Apart from fuel oil - which is fighting a losing battle with natural gas in the power generation market - the demand for other oil products such as gasoline and middle distillates showed clear signs of responding to falling oil prices over the past decade, providing grounds for optimism if oil prices happen to remain low in real terms over the next ten years. Although oil demand appears to be relatively unresponsive to price changes in the short run, its long-run price elasticity is probably quite close to unity, giving prices a key role in shaping the future demand for oil.
This CGES article looks in detail at changes in the intensity of oil use by product type in the main consuming regions of the world and assesses the long-run sensitivity of gasoline demand to changes in pump prices across a sample of 39 countries. The study shows that gasoline demand in the long run is highly sensitive to changes in income and price, and that the long-run elasticities for both income and price are statistically indistinguishable from unity.

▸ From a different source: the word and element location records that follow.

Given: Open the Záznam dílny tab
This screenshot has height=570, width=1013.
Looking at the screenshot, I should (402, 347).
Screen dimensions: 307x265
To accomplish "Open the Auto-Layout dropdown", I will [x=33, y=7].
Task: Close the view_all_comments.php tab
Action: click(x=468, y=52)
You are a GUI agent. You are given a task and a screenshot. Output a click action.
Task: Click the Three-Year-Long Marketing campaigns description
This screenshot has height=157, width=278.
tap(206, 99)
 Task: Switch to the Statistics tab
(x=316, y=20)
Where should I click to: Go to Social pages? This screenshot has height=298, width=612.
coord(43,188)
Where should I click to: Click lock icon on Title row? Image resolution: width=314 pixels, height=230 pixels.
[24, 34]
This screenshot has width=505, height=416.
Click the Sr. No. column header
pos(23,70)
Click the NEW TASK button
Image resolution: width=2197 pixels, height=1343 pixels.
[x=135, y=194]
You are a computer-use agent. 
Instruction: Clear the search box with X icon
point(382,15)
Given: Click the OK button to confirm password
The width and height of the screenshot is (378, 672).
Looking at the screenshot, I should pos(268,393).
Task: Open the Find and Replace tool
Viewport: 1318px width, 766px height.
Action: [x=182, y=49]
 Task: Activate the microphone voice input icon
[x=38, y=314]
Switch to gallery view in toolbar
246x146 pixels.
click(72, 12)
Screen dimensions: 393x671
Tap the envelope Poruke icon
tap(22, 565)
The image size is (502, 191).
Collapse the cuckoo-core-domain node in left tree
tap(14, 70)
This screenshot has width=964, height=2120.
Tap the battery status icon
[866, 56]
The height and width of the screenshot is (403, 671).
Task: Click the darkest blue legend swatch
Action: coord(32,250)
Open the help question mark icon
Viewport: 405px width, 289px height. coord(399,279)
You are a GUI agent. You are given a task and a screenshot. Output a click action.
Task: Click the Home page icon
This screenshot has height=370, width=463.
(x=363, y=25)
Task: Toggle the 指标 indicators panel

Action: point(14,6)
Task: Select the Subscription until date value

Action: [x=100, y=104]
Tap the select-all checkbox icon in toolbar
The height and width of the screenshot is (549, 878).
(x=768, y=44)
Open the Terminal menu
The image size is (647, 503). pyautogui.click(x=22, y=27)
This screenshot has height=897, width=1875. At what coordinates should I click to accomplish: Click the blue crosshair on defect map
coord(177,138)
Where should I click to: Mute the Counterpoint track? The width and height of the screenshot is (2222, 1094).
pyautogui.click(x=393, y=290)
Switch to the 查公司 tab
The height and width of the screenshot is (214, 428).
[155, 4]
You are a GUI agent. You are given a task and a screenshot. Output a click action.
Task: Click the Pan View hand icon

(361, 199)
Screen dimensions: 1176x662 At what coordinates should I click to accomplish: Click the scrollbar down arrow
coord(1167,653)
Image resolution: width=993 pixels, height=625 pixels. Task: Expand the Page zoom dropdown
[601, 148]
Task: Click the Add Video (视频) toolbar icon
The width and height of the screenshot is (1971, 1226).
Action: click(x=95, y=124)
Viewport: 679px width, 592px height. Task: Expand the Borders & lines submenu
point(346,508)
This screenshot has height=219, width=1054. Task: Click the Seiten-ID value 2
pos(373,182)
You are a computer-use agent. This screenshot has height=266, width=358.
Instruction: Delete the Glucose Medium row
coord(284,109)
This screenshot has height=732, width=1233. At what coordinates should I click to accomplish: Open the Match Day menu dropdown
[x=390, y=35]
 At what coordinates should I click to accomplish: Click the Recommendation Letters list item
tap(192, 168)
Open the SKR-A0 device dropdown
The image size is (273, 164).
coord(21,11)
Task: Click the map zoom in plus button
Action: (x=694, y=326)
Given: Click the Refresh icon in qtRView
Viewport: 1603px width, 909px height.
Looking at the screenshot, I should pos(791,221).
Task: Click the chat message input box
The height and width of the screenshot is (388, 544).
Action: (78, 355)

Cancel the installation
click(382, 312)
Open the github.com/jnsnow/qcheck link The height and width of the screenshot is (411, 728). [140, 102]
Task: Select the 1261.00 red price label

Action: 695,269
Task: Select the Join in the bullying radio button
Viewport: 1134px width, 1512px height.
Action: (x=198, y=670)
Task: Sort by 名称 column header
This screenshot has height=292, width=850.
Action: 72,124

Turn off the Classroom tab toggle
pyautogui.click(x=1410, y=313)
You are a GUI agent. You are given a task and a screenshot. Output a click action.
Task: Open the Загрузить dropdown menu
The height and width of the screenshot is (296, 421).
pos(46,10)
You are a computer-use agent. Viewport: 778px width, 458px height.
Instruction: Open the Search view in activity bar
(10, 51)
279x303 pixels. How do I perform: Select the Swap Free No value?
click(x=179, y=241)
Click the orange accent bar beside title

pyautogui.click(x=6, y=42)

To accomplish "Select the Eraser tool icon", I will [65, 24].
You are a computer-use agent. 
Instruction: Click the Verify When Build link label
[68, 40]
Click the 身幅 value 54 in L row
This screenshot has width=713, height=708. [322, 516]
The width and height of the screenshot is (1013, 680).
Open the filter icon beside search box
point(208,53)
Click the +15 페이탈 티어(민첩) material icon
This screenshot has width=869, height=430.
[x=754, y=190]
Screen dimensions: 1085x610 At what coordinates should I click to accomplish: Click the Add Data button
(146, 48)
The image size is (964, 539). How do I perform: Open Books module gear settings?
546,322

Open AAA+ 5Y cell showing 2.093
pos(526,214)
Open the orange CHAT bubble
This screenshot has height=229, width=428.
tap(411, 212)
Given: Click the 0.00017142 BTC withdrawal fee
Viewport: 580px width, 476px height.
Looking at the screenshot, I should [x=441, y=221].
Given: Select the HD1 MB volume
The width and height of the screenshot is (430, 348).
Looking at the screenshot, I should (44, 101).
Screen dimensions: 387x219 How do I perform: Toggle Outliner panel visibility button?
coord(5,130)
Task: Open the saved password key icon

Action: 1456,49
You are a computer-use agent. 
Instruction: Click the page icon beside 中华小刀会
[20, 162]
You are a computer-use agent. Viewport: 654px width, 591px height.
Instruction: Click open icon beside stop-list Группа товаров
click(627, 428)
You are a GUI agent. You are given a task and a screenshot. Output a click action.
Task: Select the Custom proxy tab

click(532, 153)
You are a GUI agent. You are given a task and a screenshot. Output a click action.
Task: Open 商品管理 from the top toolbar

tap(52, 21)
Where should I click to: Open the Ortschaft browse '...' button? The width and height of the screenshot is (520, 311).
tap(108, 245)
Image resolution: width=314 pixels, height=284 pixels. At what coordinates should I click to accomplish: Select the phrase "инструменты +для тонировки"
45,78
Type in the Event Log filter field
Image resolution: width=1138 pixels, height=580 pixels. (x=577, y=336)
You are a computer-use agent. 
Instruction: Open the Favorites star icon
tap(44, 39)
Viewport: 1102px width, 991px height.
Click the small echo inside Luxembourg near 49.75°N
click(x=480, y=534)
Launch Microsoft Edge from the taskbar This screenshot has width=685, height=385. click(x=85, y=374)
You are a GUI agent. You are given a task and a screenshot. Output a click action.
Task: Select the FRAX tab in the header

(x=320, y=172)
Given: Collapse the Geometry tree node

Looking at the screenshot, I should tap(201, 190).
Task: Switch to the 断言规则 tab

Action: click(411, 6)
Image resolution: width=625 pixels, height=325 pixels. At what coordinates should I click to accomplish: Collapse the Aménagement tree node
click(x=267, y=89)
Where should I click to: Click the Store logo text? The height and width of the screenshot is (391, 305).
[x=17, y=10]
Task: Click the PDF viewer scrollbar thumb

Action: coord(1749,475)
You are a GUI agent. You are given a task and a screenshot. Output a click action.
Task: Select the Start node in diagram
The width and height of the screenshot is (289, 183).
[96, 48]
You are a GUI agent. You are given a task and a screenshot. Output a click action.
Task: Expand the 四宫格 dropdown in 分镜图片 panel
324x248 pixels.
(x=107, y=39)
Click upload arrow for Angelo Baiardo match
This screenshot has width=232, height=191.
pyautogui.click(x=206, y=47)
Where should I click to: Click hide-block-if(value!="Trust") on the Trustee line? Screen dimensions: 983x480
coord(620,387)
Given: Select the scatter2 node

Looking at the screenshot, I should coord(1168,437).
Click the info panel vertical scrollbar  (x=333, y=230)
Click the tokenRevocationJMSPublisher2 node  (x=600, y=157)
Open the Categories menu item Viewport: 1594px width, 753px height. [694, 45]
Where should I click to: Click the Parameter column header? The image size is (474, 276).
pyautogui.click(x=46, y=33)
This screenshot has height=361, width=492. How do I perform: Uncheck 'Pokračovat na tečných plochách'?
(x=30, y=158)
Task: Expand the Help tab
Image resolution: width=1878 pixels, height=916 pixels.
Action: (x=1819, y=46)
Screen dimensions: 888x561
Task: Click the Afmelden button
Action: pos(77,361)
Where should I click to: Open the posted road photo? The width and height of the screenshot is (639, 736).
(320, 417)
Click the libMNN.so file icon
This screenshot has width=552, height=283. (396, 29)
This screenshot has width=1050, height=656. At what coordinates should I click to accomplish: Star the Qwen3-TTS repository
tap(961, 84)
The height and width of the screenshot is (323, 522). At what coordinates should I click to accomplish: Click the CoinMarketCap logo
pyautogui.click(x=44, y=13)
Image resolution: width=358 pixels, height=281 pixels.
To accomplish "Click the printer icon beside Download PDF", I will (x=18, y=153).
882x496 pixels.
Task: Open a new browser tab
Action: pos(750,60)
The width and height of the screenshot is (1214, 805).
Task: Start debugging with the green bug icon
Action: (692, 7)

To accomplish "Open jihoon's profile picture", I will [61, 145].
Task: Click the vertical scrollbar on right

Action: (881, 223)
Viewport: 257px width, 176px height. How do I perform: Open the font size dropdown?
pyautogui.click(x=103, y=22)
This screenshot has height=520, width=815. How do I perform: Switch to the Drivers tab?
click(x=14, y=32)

If the long-run price elasticity of oil demand as a whole is indeed unity - or very close to unity - any attempt by OPEC to increase oil prices in real terms is ultimately self-defeating. This lesson should have been learnt by OPEC after the disastrous impact on demand of the massive price rises of the seventies and early eighties, but appears to have been forgotten in OPEC’s rush to boost short-term oil revenues after last year’s price collapse. If the Organisation succumbs to short-term revenue pressures and succeeds in keeping oil prices high in real terms over the next few years, oil demand will suffer in the long run.